プロジェクトを進めていく上で、地域に対するあり方として最も重要なことは、現地で起きる些細な変化や出来事に気を配り続けること。そして、その状態を自然と続けていくことができる関係性だと井上は考えている。
「作った場所が賑わっても、地元の方が実際何を思っているかはわからないし、それで渋滞が起こって予定に間に合わなくなった、なんてこともあるかもしれません。もっと細かい、看板の位置が…とか、ちょっとしたご意見や思ったことが積もり積もっていってしまうと良くない。そういった声を『今度井上さんに言っておくか』と都度投げかけ易い状態にして、細かい部分もしっかりと対応していくことで、本当に地元地域の中で1つの機能としてなじむことに繋がると思うんです。」
目指すのは一過性のものでない、その地域の店になること。
「何年か後に『ここ昔流行ってたお店だったんだよね』みたいなふうには絶対に言われたくない。そのためにはただ自分達のお店が繁盛すればいいわけではないんです。」
好きなこと、得意なことが仕事になっている
当初は立ち上げ期の半年が終わり次第帰るつもりで、自宅がある京都から単身赴任でやってきた淡路島に、井上は今も暮らしている。今後は家族も呼び寄せ定住するつもりだ。
「ここで人を育てて、安心して任せられる人材にしっかり引き継いだら、淡路島で独立してお店をやりたいです。」
井上をそうまで思わせている理由は淡路島の自然や環境の良さと、現在の仕事の充実に他ならない。淡路島に来てから、今までになかった大きな喜びを感じている。
「お客さんから即レスポンスをいただくのがこの仕事の醍醐味だと思いますし、美味しかった、と言ってくれることが一番のやりがいです。もちろん以前にもそういう機会はありましたが、淡路島では、より心を込めて言ってくれているように感じるんです。それは料理の美味しさやロケーションももちろんですが、労働環境や生活の質、プライベートとの共存だったり、さまざまな条件によって感じられることで、本当にいい環境にいさせてもらえていると思っています。」
人手不足や過重労働、賃金の上がりにくさなど、飲食業界に依然として課題は存在している。自身が身を置く淡路島に限らず、食やサービス業で得られる原初的な喜びややりがい、好きな気持ちを仕事にして飲食店を続けられるような体制作りが重要だ。
「私が働き始めた頃に比べたら業界の労務的な環境や、会社としての人の受け入れ体制は非常に充実していると感じます。
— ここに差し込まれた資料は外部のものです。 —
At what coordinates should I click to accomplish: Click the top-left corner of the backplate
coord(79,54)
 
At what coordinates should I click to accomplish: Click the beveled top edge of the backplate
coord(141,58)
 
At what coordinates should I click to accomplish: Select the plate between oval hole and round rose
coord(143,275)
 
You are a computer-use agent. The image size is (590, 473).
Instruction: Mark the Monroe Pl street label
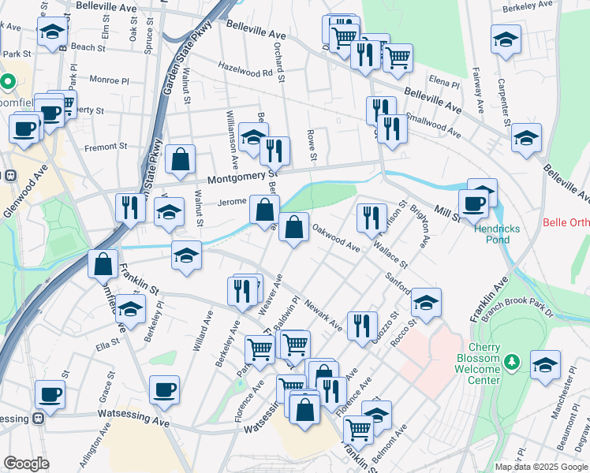tap(109, 80)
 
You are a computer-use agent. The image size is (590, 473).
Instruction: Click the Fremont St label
tap(106, 147)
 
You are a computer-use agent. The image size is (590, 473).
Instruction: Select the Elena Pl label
tap(445, 83)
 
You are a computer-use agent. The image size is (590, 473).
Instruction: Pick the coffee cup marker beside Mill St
tap(473, 203)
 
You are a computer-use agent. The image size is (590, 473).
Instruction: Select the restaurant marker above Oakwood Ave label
tap(372, 217)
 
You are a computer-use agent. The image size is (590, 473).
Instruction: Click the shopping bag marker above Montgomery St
tap(181, 158)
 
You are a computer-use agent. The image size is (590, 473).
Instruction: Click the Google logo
tap(27, 464)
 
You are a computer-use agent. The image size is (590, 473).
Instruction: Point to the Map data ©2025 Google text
tap(541, 467)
その中でももちろん簡単な業界ではありませんから、当時培ったノウハウや経験値を今の人に伝えながら、長所を活かす『人づくり』をしていくのが大切です。店を作るのは人ですから。そう言う意味ではバルニバービは本当にいろんな長所の人が集まっているところで、『個』を引き上げてもらえる環境が揃っていると思います。」
井上自身のキャリアを振り返っても、本来苦手意識すらあった人間関係の構築やコミュニケーションを大きな長所に、さらにそれを仕事として、”個”としての自分を引き上げてもらったことが大きな転機に繋がっている。
「正直やめようと思ったことは何度もありました。要所要所で会社に声をかけてもらって踏みとどまれたり、やりたいことに対して機会をいただき、それを自分で決断して選択していったことで今の環境があると思っています。」
日本の飲食業のレベルは非常に高いが、従業員の生き方、働き方の選択肢はどうしても制限されがちだ。
時代が変化する中で「食」という人間と切っても切り離せないものの喜びや愉しみ、そこから生まれるコミュニティの価値を高めていくために、働き手の強みや想いを活かした店舗・環境作りは1つのポイントになっていくだろう。
「今はあまり仕事だと思ってやっていないですね。得意なことをやっていて、それが仕事になっている」
バルニバービは「食べるという仕事を通して、なりたい自分になる」をポリシーの1つとして掲げている。自分らしく働き、価値を創出するロールモデルとして、井上はこれからも現場に立ち続ける。